10 The hands of the compassionate women

Have cooked their own children;

They became food for them

In the destruction of the daughter of my people.

11 The Lord has fulfilled His fury,

He has poured out His fierce anger.

He kindled a fire in Zion,

And it has devoured its foundations.

12 The kings of the earth,

And all inhabitants of the world,

Would not have believed

That the adversary and the enemy

Could enter the gates of Jerusalem—

13 Because of the sins of her prophets

And the iniquities of her priests,

Who shed in her midst

The blood of the just.

14 They wandered blind in the streets;

They have defiled themselves with blood,

So that no one would touch their garments.

15 They cried out to them,

"Go away, unclean!

Go away, go away,

Do not touch us!"

When they fled and wandered,

Those among the nations said,

"They shall no longer dwell here."

16 The face of the Lord scattered them;

He no longer regards them.

The people do not respect the priests

Nor show favor to the elders.

17 Still our eyes failed us,

Watching vainly for our help;

In our watching we watched

For a nation that could not save us.

18 They tracked our steps

So that we could not walk in our streets.

Our end was near;

Our days were over,

For our end had come.

19 Our pursuers were swifter

Than the eagles of the heavens.

They pursued us on the mountains

And lay in wait for us in the wilderness.

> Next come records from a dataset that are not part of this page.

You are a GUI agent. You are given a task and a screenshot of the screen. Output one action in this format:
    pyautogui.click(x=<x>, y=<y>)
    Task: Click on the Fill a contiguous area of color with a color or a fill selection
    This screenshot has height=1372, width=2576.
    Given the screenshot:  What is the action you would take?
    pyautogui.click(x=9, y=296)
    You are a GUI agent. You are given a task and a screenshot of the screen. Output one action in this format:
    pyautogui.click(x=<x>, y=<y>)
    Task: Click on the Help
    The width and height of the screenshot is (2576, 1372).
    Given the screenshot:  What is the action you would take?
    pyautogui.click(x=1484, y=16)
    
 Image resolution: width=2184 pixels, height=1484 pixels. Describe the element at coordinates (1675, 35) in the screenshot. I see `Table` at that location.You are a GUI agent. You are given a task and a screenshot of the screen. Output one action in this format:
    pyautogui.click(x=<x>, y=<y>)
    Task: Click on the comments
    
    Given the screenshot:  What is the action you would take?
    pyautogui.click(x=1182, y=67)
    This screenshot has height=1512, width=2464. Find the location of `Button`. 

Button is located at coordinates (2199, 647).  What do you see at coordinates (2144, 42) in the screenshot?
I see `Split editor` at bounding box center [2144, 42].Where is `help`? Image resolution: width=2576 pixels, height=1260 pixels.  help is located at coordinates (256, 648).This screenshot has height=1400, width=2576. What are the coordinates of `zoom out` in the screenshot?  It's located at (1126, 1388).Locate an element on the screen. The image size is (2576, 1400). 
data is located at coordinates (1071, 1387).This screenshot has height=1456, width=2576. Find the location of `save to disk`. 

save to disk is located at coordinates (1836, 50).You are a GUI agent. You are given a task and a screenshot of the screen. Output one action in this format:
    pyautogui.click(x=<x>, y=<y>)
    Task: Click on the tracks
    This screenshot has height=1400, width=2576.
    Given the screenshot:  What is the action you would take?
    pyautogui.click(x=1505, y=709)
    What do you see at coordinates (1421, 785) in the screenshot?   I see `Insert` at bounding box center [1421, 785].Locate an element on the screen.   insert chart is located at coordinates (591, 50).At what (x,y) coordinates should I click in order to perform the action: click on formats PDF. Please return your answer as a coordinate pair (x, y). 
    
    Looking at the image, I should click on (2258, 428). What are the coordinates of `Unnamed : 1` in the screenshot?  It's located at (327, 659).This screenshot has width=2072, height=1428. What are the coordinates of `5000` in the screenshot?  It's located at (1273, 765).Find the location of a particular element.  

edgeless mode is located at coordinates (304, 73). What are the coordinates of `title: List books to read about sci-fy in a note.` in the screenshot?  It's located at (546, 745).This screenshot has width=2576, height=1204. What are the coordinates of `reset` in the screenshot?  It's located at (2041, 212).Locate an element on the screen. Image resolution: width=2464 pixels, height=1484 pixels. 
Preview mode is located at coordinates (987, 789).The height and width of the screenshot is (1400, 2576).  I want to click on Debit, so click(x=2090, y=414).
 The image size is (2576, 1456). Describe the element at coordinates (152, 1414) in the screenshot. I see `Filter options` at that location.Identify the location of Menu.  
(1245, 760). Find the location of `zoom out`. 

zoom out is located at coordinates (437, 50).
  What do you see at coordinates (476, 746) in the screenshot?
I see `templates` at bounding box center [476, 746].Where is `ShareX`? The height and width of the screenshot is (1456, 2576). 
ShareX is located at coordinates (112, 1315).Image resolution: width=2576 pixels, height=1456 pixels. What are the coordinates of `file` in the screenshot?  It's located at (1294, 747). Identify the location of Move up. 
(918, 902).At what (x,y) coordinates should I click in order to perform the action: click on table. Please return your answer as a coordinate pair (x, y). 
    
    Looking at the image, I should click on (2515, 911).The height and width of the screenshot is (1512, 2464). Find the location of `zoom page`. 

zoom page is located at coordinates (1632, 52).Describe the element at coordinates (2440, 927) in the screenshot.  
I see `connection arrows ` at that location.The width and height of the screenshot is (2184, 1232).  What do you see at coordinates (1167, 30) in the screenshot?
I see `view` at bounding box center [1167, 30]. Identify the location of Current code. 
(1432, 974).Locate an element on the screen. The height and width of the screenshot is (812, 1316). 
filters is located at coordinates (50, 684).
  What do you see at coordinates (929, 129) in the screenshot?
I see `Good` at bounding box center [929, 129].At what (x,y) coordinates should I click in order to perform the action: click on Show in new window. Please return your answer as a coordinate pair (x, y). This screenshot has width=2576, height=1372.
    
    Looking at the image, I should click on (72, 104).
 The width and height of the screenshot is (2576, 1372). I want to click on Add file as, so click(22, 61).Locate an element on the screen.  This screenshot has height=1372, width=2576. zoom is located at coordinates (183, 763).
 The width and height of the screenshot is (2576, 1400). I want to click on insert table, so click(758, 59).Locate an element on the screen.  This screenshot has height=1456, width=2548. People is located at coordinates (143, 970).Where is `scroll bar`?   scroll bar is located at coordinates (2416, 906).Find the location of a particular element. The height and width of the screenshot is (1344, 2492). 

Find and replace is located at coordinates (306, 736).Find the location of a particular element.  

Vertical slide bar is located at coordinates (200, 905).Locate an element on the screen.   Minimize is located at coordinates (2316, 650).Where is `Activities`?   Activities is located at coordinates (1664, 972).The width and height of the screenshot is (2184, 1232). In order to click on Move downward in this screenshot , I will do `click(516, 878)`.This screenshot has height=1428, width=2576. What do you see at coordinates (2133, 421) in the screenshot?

20 The breath of our nostrils, the anointed of the Lord,

Was caught in their pits,

Of whom we said, "Under his shadow

We shall live among the nations."

21 Rejoice and be glad, O daughter of Edom,

You who dwell in the land of Uz!

The cup shall also pass over to you

And you shall become drunk and make yourself naked.

22 The punishment of your iniquity is accomplished,

O daughter of Zion;

He will no longer send you into captivity.

He will punish your iniquity,

O daughter of Edom;

He will uncover your sins!

The NKJV Study Bible says this: Nazirites were men and women who specifically committed themselves to God for periods of special devotion. The siege of Jerusalem was so terrible that no one was exempt, not even the truly godly people like the Nazirites. Dying early in the siege was perhaps better than living through all of its horrors. The women who were forced to eat their own children began as compassionate women. This unimaginable horror could only have occurred in the most inhumane conditions of human suffering. The very people who should have been agents of righteousness became agents of sin. The priests and prophets were separated from the face of the Lord because they had helped cause the people of Judah to stumble. After the fall of Jerusalem in 586 b.c., the survivors in Judah turned to Pharaoh Hophra of Egypt to deliver them, thereby breaking covenant with Nebuchadnezzar and the specific word of God. The heir to the Davidic line was "the breath of life" to the nation. But King Zedekiah was captured while trying to escape, put in chains, blinded after watching his sons massacred, and marched off to Babylon to die. It is possible that the phrase daughter of Edom is a sarcastic, judgmental phrase. Edom may have thought so highly of herself that she believed she could assume the place of privilege her father Esau had lost, once Judah was destroyed.